> _INFORMATION PROVIDED_:
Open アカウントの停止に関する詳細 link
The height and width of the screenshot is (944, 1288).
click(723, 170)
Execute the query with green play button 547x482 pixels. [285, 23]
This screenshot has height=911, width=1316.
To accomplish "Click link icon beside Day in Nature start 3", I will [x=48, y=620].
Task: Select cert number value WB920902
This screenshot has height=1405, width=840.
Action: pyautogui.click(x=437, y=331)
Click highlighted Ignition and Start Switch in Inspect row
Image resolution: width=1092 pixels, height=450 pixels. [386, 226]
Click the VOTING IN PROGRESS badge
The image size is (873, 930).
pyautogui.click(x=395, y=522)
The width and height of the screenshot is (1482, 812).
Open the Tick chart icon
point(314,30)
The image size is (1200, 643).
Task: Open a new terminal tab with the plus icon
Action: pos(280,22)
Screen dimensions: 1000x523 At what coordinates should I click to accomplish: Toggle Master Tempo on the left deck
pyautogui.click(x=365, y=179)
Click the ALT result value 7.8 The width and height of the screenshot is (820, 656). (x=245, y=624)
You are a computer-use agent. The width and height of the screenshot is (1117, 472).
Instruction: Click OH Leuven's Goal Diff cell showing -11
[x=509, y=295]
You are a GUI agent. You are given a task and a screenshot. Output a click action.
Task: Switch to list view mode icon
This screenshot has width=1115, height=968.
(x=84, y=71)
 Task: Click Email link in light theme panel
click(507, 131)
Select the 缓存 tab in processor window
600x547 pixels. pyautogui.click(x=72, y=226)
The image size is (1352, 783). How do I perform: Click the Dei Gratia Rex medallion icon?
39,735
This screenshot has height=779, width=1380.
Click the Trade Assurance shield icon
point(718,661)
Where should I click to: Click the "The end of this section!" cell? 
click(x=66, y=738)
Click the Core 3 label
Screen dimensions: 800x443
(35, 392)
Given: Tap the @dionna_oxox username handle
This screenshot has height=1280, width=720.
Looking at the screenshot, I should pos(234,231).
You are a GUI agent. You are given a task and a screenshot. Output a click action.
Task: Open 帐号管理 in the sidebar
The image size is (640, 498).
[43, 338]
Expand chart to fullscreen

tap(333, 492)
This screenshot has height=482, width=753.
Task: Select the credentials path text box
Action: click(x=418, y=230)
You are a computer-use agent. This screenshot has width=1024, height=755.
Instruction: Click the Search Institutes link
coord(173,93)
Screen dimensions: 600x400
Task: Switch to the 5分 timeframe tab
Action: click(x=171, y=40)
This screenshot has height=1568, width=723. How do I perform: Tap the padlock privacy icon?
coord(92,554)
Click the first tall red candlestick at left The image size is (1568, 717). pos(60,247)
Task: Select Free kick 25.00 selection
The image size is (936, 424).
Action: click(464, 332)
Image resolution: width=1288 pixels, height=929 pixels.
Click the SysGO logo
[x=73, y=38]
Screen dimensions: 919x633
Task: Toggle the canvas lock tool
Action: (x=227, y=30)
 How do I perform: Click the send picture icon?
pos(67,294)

> _WORK TASK_:
All lines above from the one holding "Expand chart to fullscreen" to the one holding "You are a computer-use agent. This", inclusive, are to be copied exactly; no other line is wanted.

> _EXERCISE SOLUTION_:
Expand chart to fullscreen

tap(333, 492)
This screenshot has height=482, width=753.
Task: Select the credentials path text box
Action: click(x=418, y=230)
You are a computer-use agent. This screenshot has width=1024, height=755.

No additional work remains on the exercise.